Gli approcci degli artisti a questo tema sono diversi. Alcuni per esempio prendono in considerazione l’universo del gaming, dove ci si trova a giocare online con altre persone che nell’universo digitale più che presenze corporee sono presenze spettrali – un esempio è l’opera di Sandra Mujinga Spectral Creepers. Si tratta insomma più di identificare esperienze umane che non nascono da istanze individuali ma da esperienze collettive, intangibili. Gli artisti mettono in luce come esista una costante negoziazione nella nostra esperienza umana tra la nostra individualità e la dispersione in una rete globale, in una dimensione collettiva.

 

Questa mostra sembra avere come obiettivo un coinvolgimento più ampio del pubblico nelle attività del museo e un coinvolgimento maggiore del museo nel tessuto culturale e sociale della città. Dopo questi mesi passati a Bolzano pensa che questa sia una necessità?

Penso che questa sia una vocazione essenziale per un museo. Un museo è più che non la somma delle mostre o esclusivamente uno spazio espositivo. La mostra oltre a permetterci di collaborare con altre istituzioni offre un argomento che può interessare il pubblico a diversi livelli. Una parte importante è l’archivio che raccoglie testimonianze della scena techno in Alto Adige dagli anni ‘90 ad oggi, da cui vogliamo partire per creare una piattaforma dedicata a questa community, aprendo un dibattito su aspetti come la visibilità, le location ed il network. E’ un modo per lasciare un impatto significativo nel tessuto urbano, stabilire un ruolo a lungo termine del museo nella vita sociale e culturale. Un museo deve chiedersi come andare oltre, oltre l’esposizione. Oggi lo facciamo attraverso la techno ma in futuro vogliamo lavorare e dialogare con altre community. È un modo di lavorare che si basa su uno stimolo dal basso verso l’alto e non il contrario. Cerchiamo nelle persone, negli attori della scena culturale nuove idee e nuove proposte.

 

Penso che il museo debba avere voce in capitolo in questa discussione, che debba diventare un partner per le industrie, la politica, il turismo

 

Pensa che ci sia la possibilità di aprire nuovi spazi per la techno a Bolzano e che Museion possa avere un peso nel dialogo con le istituzioni, farsi portavoce di queste istanze?

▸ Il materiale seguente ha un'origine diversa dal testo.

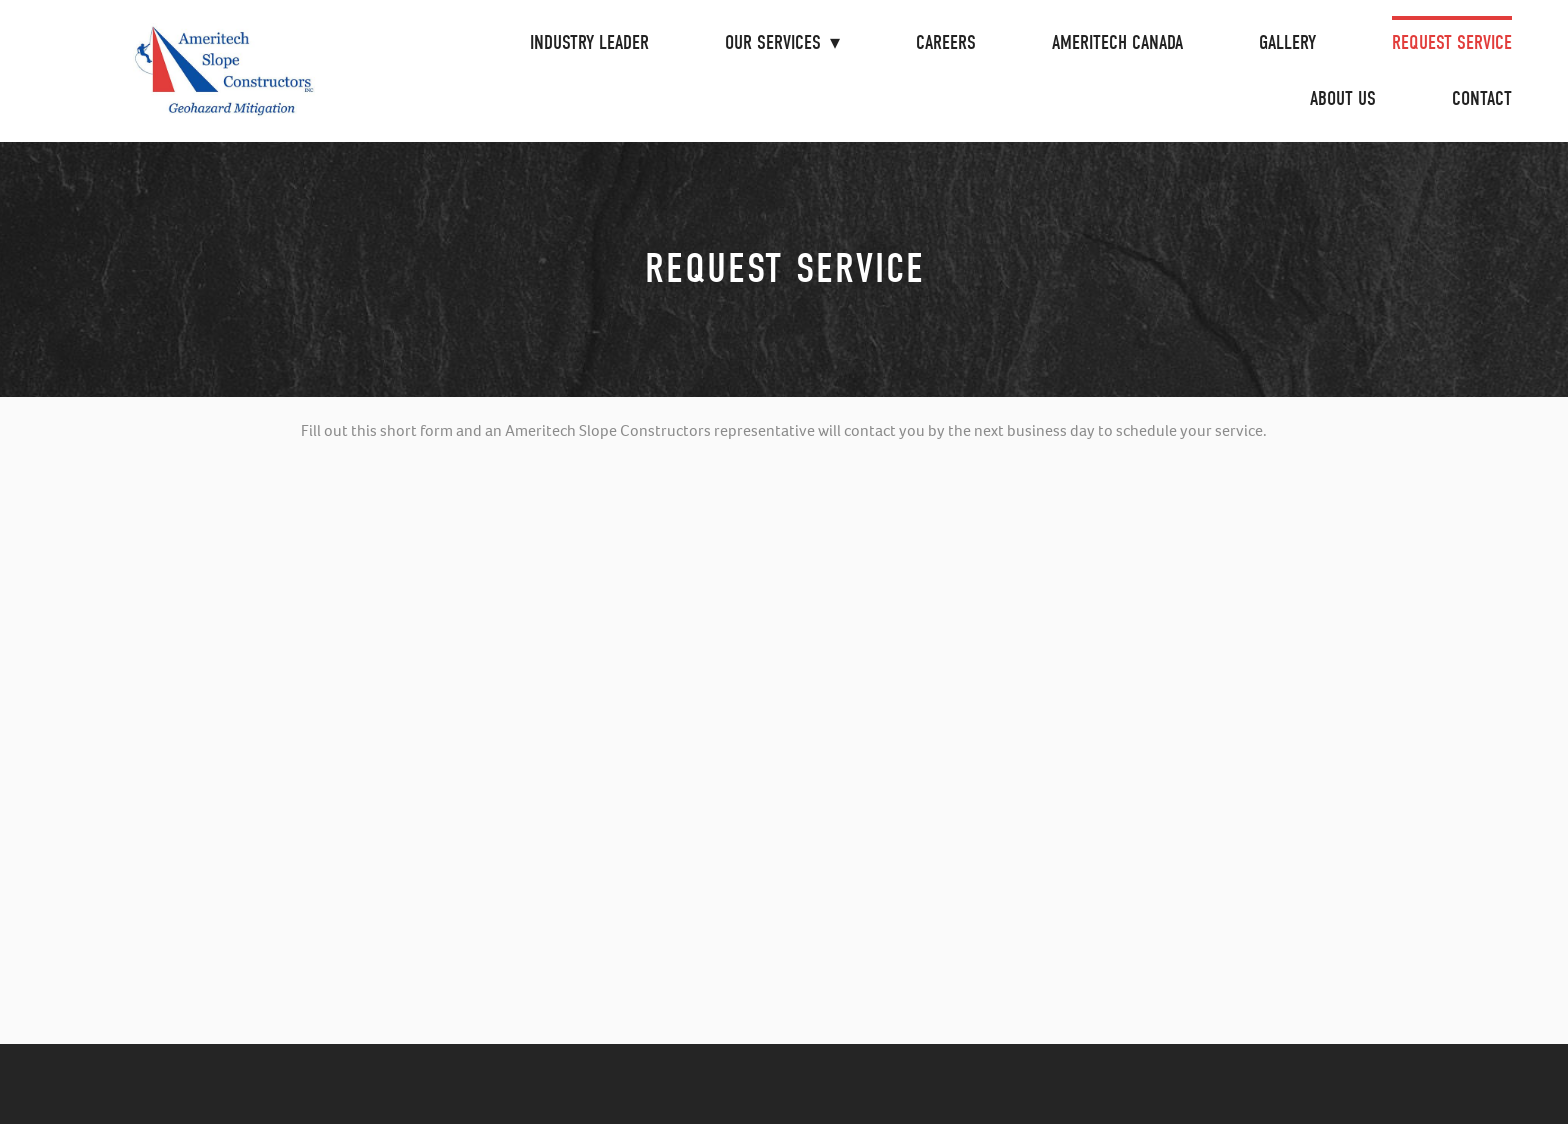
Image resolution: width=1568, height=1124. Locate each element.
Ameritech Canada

Assolutamente! Penso che questi cambiamenti però debbano essere conseguenti ad una necessità. Siamo qui per cominciare a guardare al territorio e capire di cosa le persone hanno bisogno e in questo modo definire anche la nostra posizione e il modo in cui possiamo contribuire. Penso che il museo debba avere voce in capitolo in questa discussione, che debba diventare un partner per le industrie, la politica, il turismo. Dobbiamo essere presi sul serio e in questa direzione ci sono ancora alcuni passi da fare.

Crede che ci sia sensibilità da parte delle istituzioni su questo argomento, la volontà concreta di coinvolgere Museion nella discussione su questi temi?

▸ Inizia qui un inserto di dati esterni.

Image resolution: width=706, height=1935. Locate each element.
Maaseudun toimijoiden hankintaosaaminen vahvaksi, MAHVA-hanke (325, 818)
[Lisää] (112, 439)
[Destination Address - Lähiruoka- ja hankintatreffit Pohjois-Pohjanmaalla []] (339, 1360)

Assolutamente sì. E’ un cambiamento che parte già dal team. Quello che abbiamo fatto nel corso dell’ultimo anno è stato cambiare la nostra etica, le nostre pratiche guardando di più a quello che succede fuori dal museo. Abbiamo istituito un forum di giovani professionisti che hanno il compito di indirizzare attivamente la programmazione dei prossimi anni. Sempre di più stiamo trovando una connessione con il territorio e possiamo davvero diventare un agente di cambiamento e promozione del panorama culturale altoatesino. Credo che ci sia bisogno di una visione d’insieme che porti gli attori della scena culturale a collaborare e interagire, e Museion può avere un ruolo centrale nella definizione di questa visione.